Echoing what we said in Part 1: Test Data Curation, when your team is migrating script code and pipeline code to Databricks, there are three main steps:
This article focuses on the third point. So, to ensure that a script is converted correctly you typically want to make sure:
In Part 1 we focused on how to curate comprehensive data to use for running tests. The solution we landed on was to create:
In Part 2, we will focus on how to set up the test suites themselves. Some questions we will answer are:
When it comes to test suites, the most important aspects are:
The great thing about our data curation approach was that we brought all the data into Databricks which will tell us if the test suite is passing. There is no need to connect (via JDBC or otherwise) to the source system to get this information. As such, the requirements for an excellent test suite are:
Now that we’ve established what we need, let’s start from the user’s perspective and dive deeper one step at a time.
For running the test suite, we suggest you devote one notebook for each pipeline being run. For instance a pipeline with two scripts in it may have notebook code that looks like this:
# Databricks notebook source
from tests.unit_tests.testing_utils import *
repo_path = "<path to your scripts being converted>"
timeout_mins = 60*15
job = "products_monthly"
# COMMAND ----------
# DBTITLE 1,1 - products_backup
script = "products_backup.sql"
notebook_args = {
"SCHEMA" : "products_monthly__products_backup",
"CATALOG" : "test_suites",
"STAGING" : "abfss://staging@devstorageaccount.dfs.core.windows.net/input/"
}
dbutils.notebook.run(repo_path + "raw/products_backup", timeout_mins, notebook_args)
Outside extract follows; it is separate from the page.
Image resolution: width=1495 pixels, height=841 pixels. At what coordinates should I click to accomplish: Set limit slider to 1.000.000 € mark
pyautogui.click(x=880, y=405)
test_1_results = validate_and_reset("products_monthly", "products_backup")
# COMMAND ----------
# DBTITLE 1,2 - products_load
script = "products_load.sql"
notebook_args = {
"SCHEMA" : "products_monthly__products_load",
"CATALOG" : "test_suites",
"STAGING" : "abfss://staging@devstorageaccount.dfs.core.windows.net/input/"
}
dbutils.notebook.run(repo_path + "raw/products_load", timeout_mins, notebook_args)
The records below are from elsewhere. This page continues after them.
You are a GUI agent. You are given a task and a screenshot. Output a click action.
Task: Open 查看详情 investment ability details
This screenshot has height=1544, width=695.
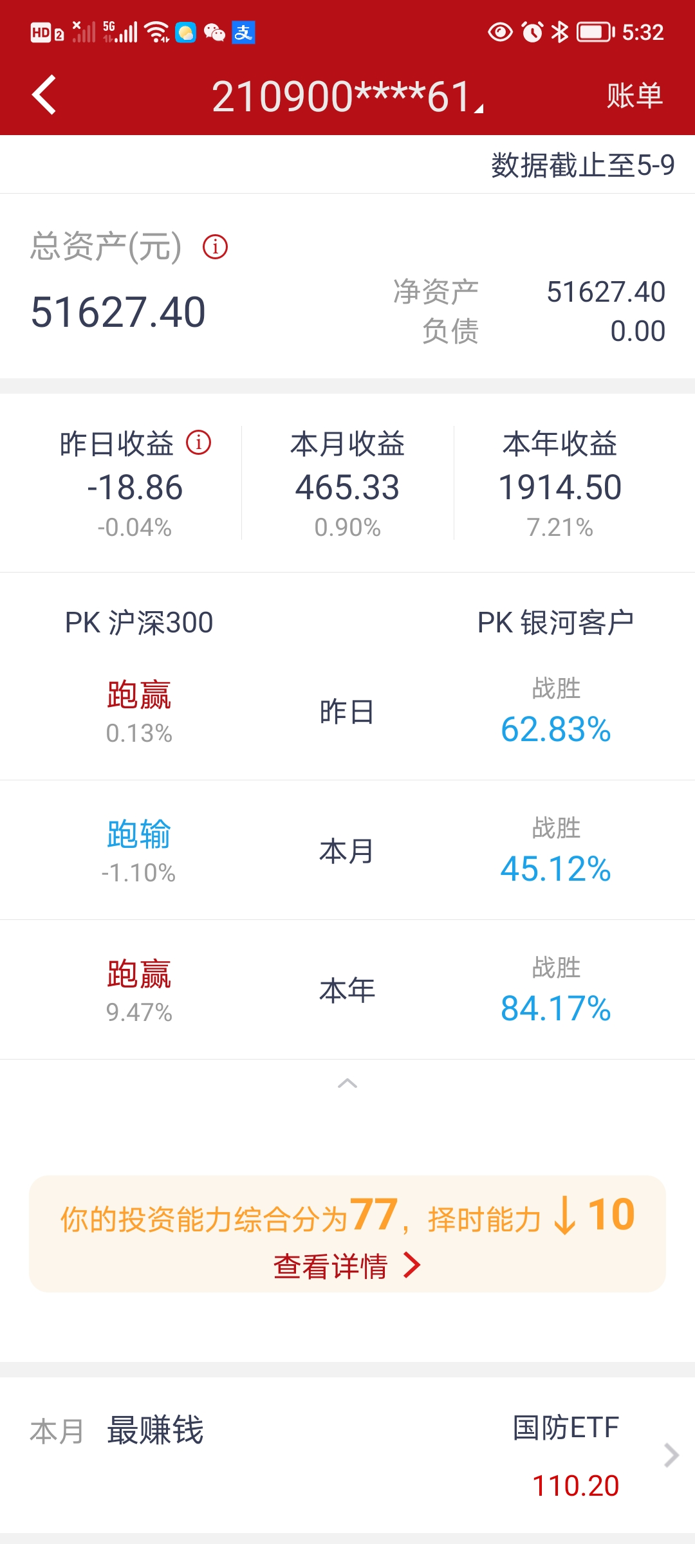tap(348, 1266)
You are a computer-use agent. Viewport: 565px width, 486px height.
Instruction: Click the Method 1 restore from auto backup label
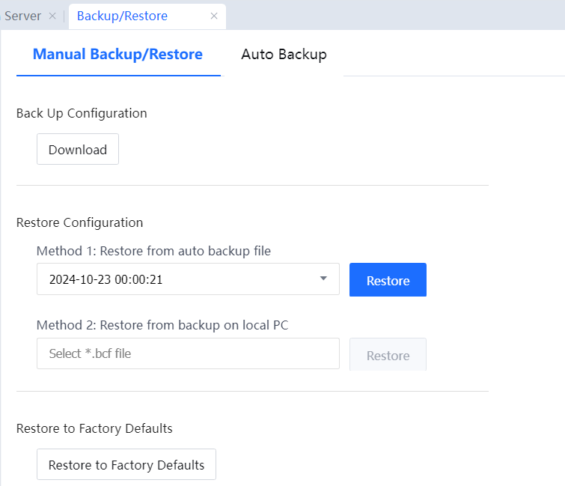[153, 251]
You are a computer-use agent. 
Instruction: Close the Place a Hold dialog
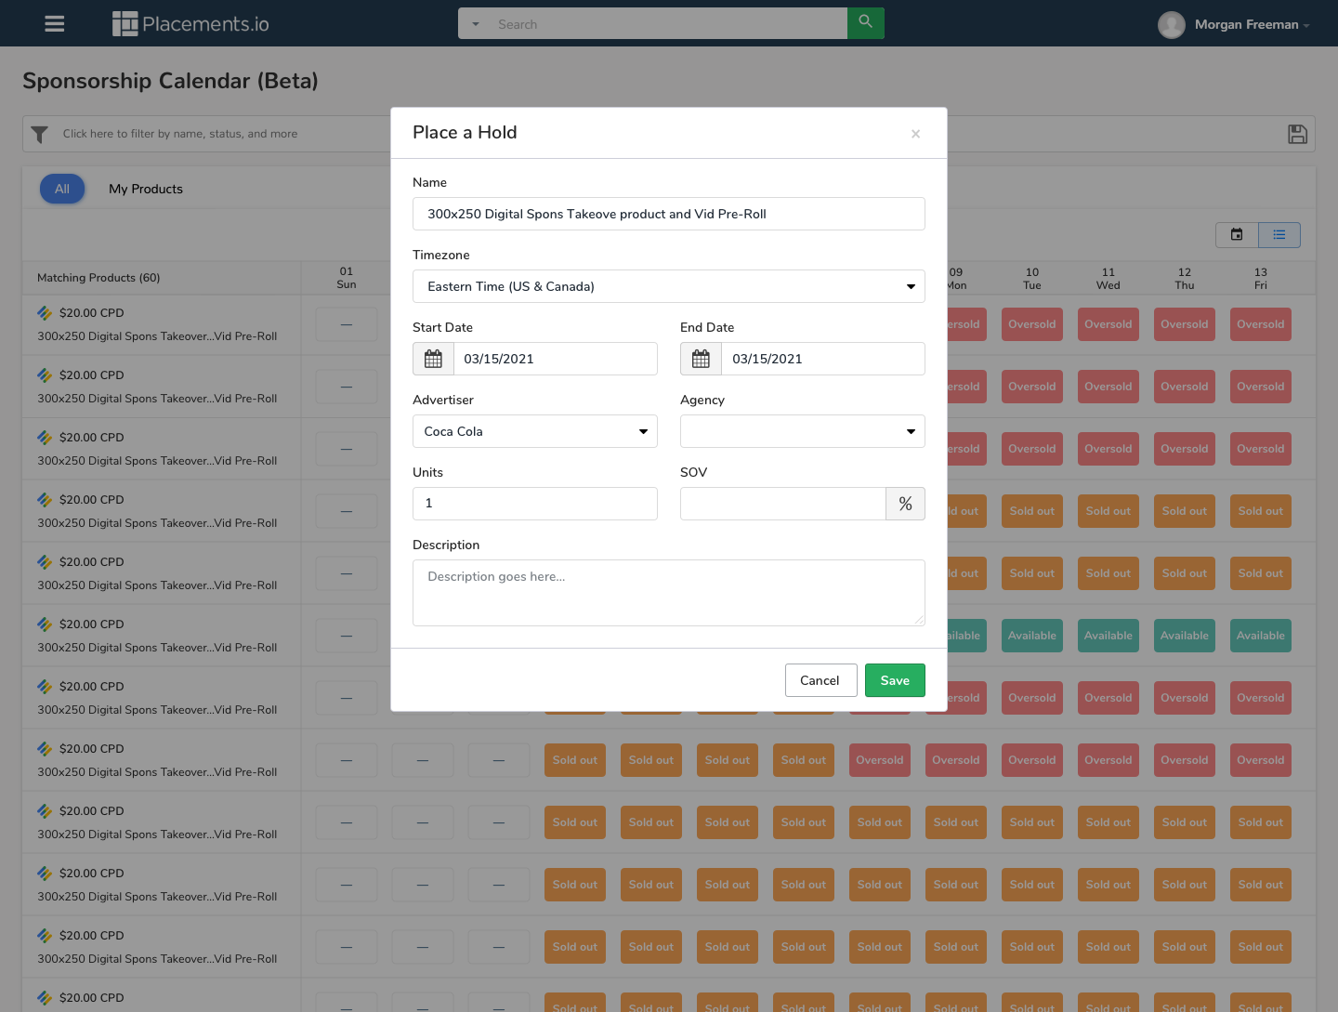(915, 134)
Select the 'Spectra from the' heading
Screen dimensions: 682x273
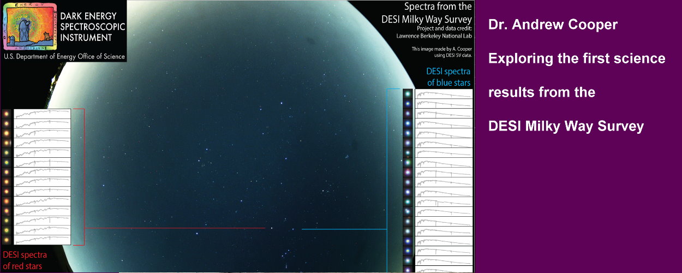pos(438,7)
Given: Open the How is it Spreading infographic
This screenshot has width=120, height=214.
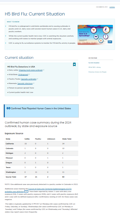Looking at the screenshot, I should [x=95, y=35].
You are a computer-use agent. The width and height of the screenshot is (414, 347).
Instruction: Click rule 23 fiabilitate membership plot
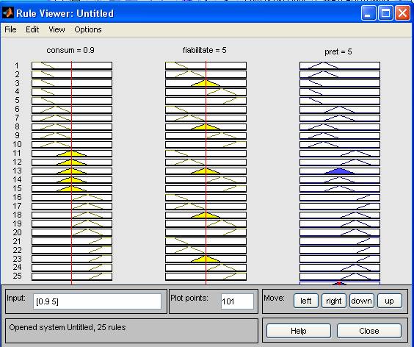pos(206,259)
test_2_results = validate_and_reset("products_monthly", "products_load")
Let’s break this down. Each cell will:
As discussed above, each notebook runs with its own devoted schema, this enables many developers to work on scripts at the same time.
Digging one level deeper, let’s think about what needs to happen in the validation function validate_and_reset()
. We need to:
<job>__<script>__%
. .*__.*__(.*)__post
. Compare the schema, counts, and row contents for each table.RESTORE
on each changed table in the test schema that changed (i.e. tables which have a post table).How do we actually compare the rows between two tables (or DataFrames)? At Databricks when we run these migrations ourselves we consider two options:
exceptAll
returns zero records (and the count matches) then you know the DataFrames are identical.Code to achieve table validation (using exceptAll
) looks like this:
from pyspark.sql.functions import col, min
from databricks.sdk.runtime import *
import re
def set_schema(job_name: str, script_name: str, catalog: str = "dev_test_suites"):
spark.sql(f"USE {catalog}.{job_name}__{script_name}")
print(f"Schema set to: `{catalog}.{job_name}__{script_name}`")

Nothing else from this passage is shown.